Segment Open

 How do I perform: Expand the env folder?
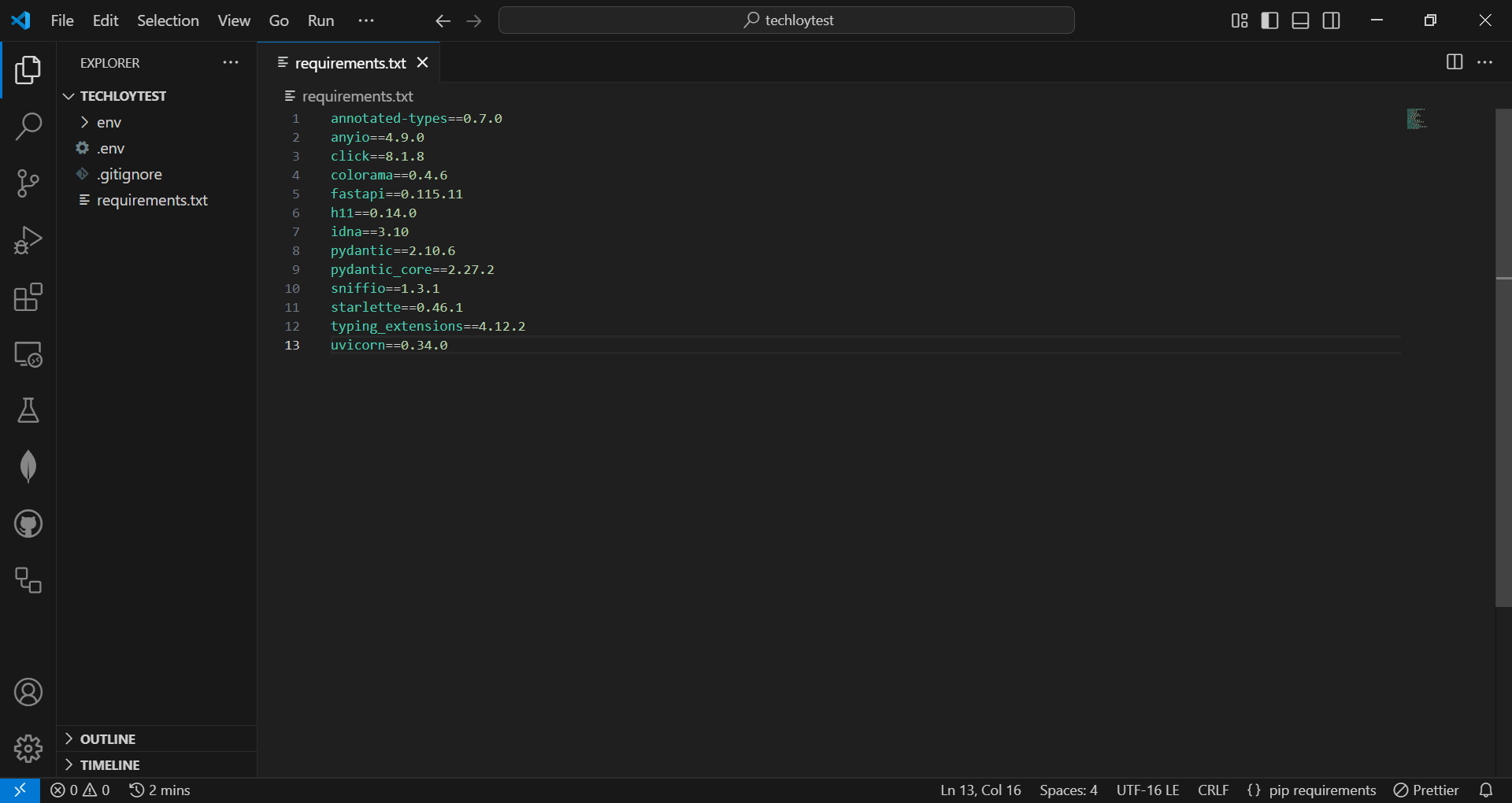click(x=85, y=122)
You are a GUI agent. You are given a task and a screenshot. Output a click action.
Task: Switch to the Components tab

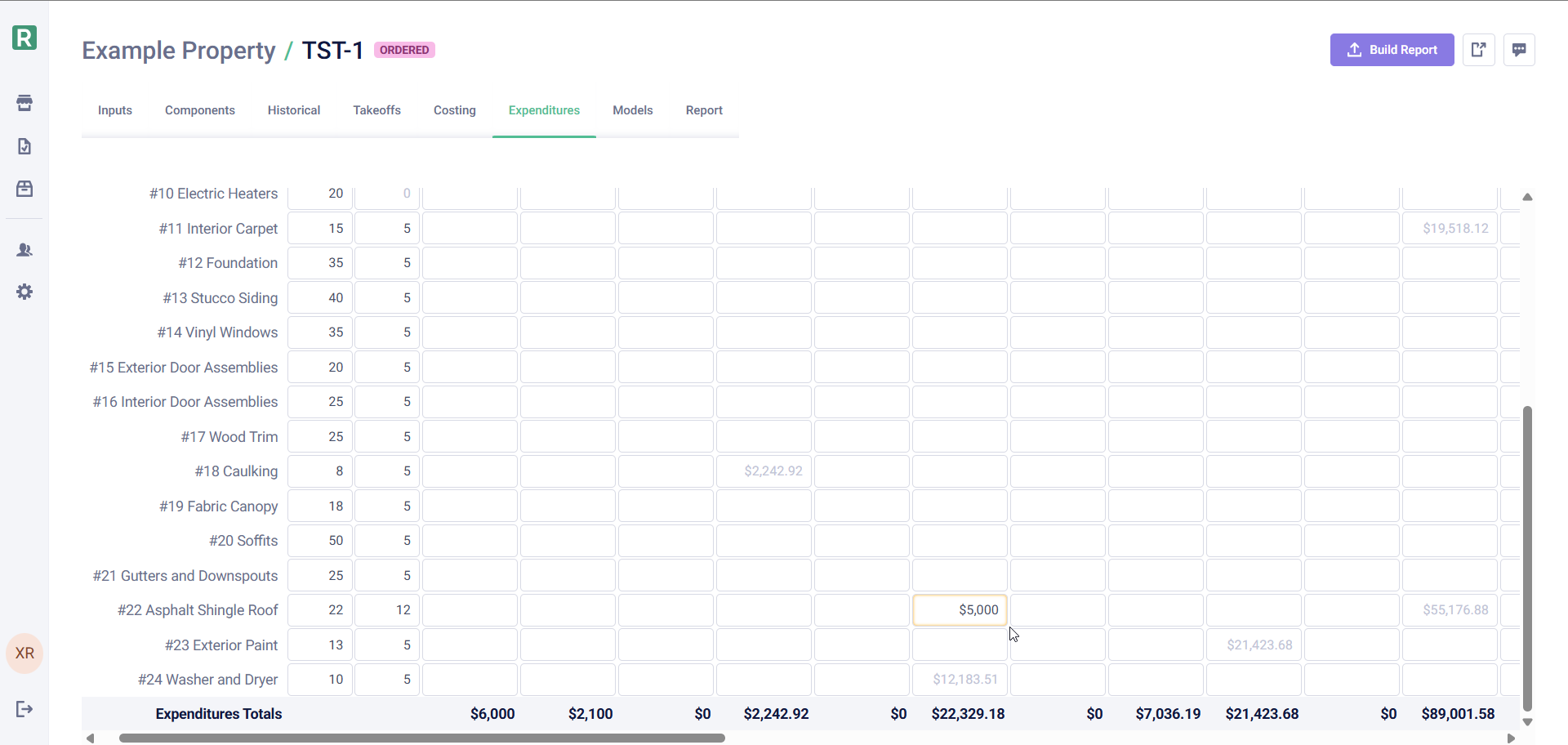click(x=199, y=110)
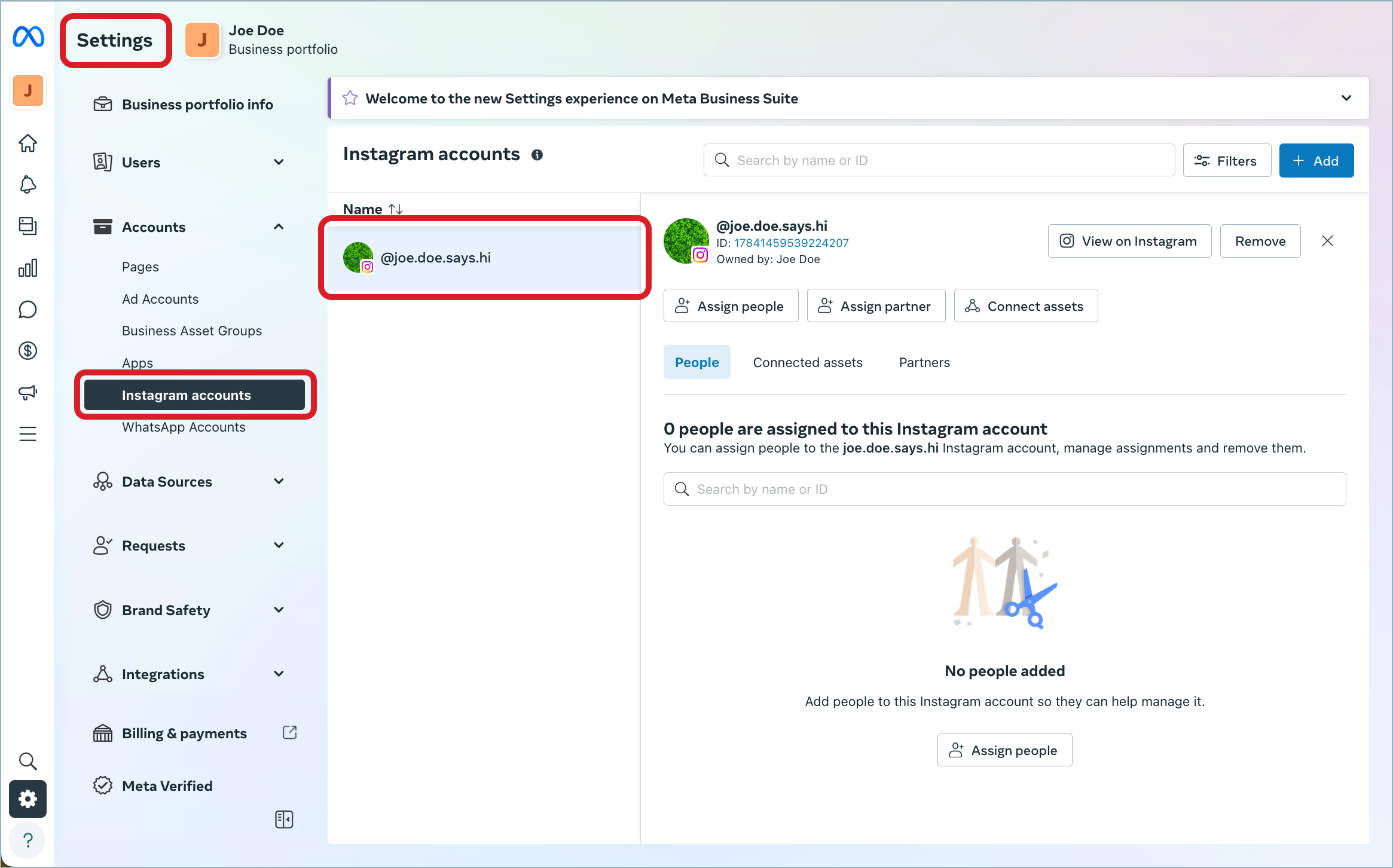The image size is (1393, 868).
Task: Click the Ads megaphone icon
Action: pos(28,392)
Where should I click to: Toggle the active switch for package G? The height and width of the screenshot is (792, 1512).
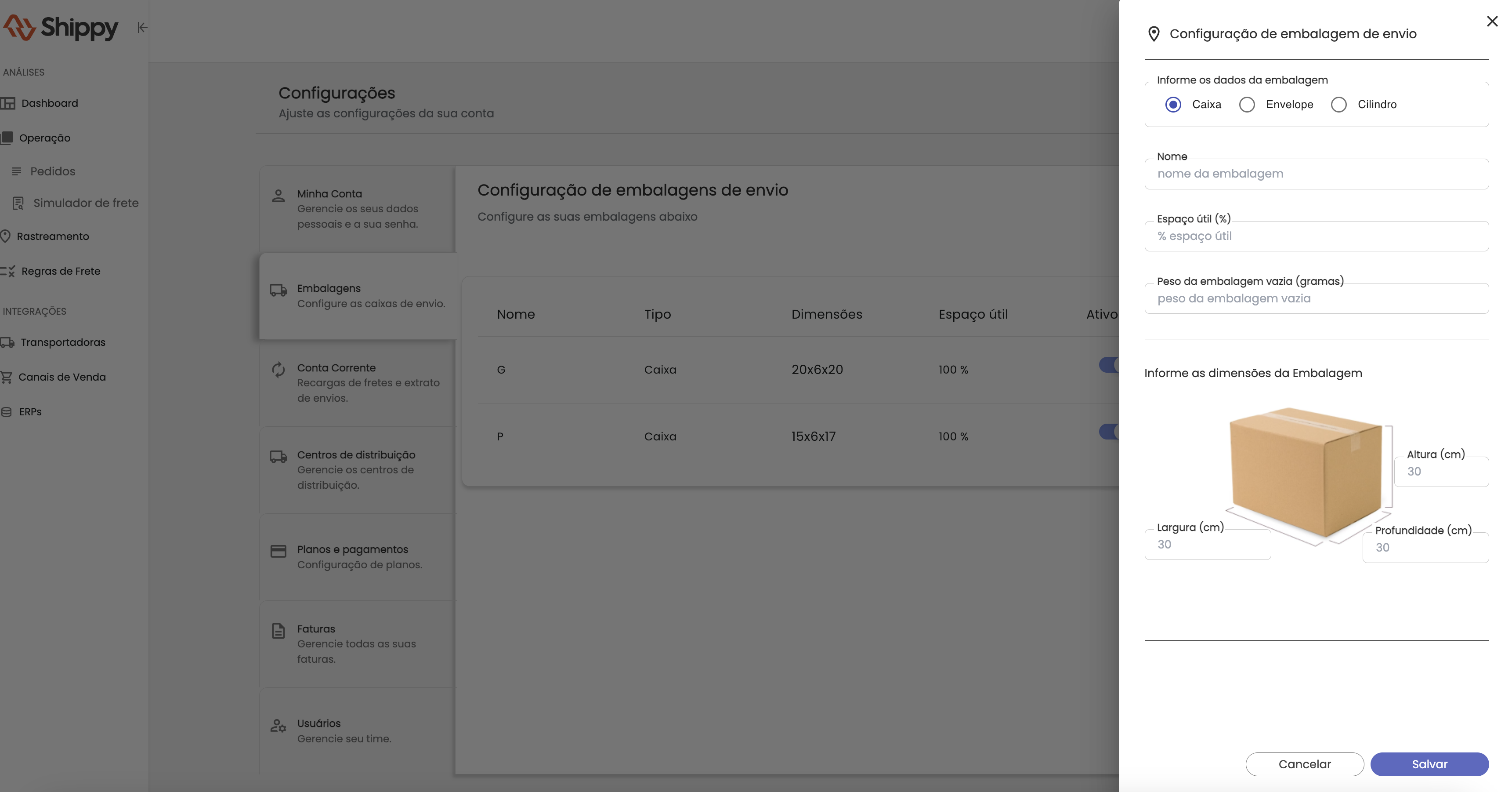tap(1109, 365)
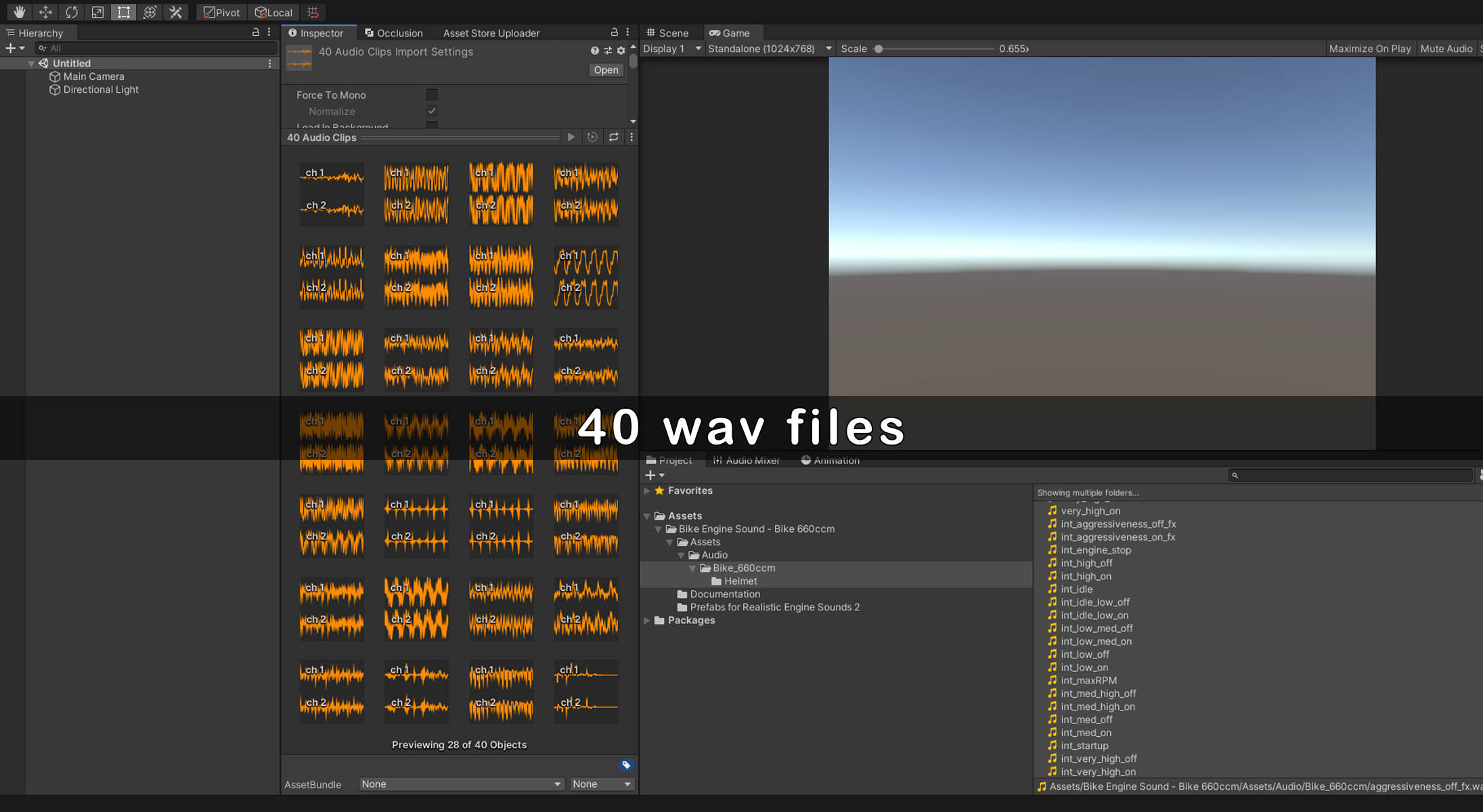The width and height of the screenshot is (1483, 812).
Task: Expand the Packages folder
Action: tap(647, 620)
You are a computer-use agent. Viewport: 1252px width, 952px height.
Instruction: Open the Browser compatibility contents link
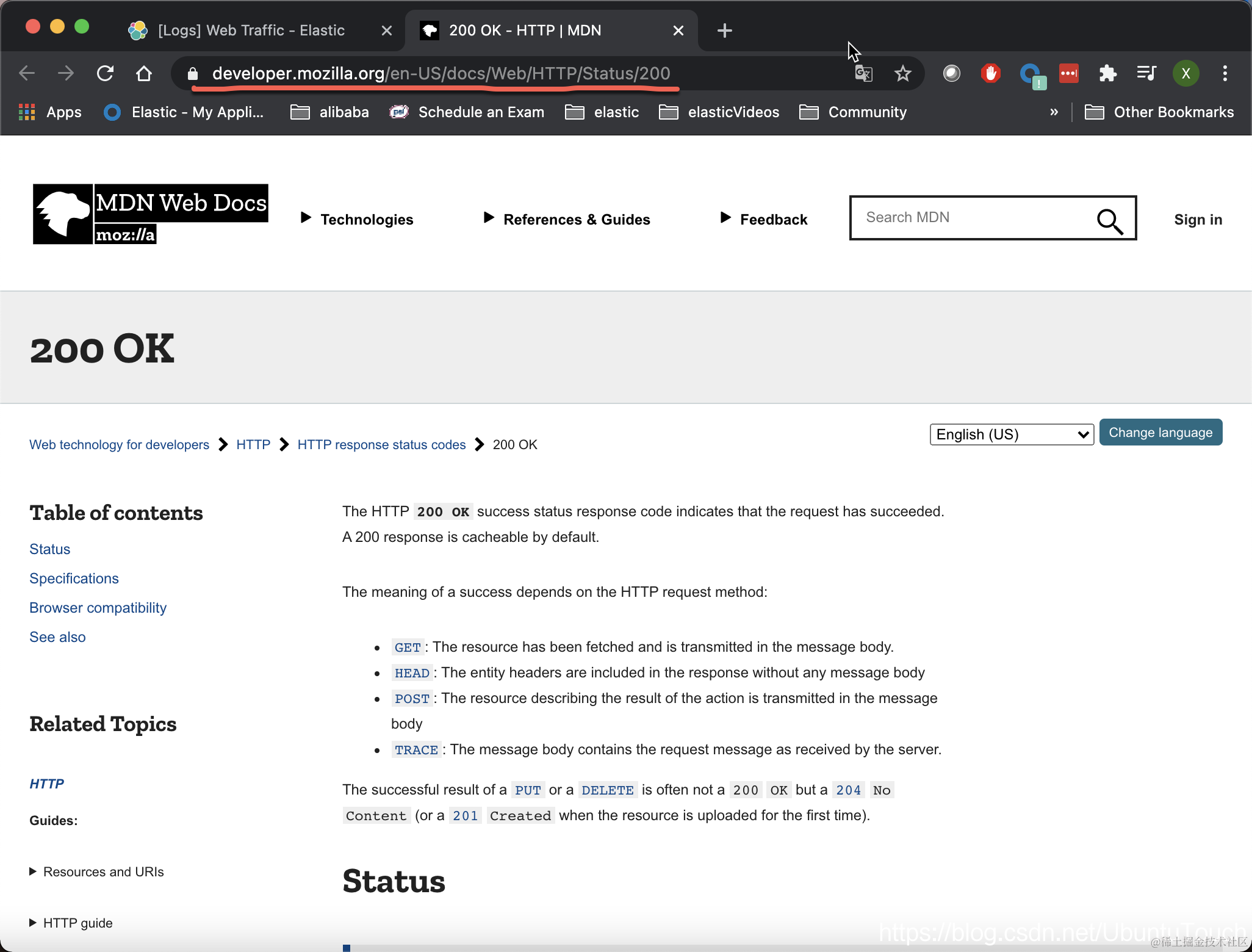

Segment Closed

§ **YOUR TASK**
Please print exactly the lines from the one holding "Where should I" through the final line of the data above, including both, and skip all pictures.

§ **TASK RESULT**
Where should I click to: Toggle the active switch for package G? The height and width of the screenshot is (792, 1512).
tap(1109, 365)
The width and height of the screenshot is (1483, 812).
Task: Expand the Packages folder
Action: tap(647, 620)
You are a computer-use agent. Viewport: 1252px width, 952px height.
Instruction: Open the Browser compatibility contents link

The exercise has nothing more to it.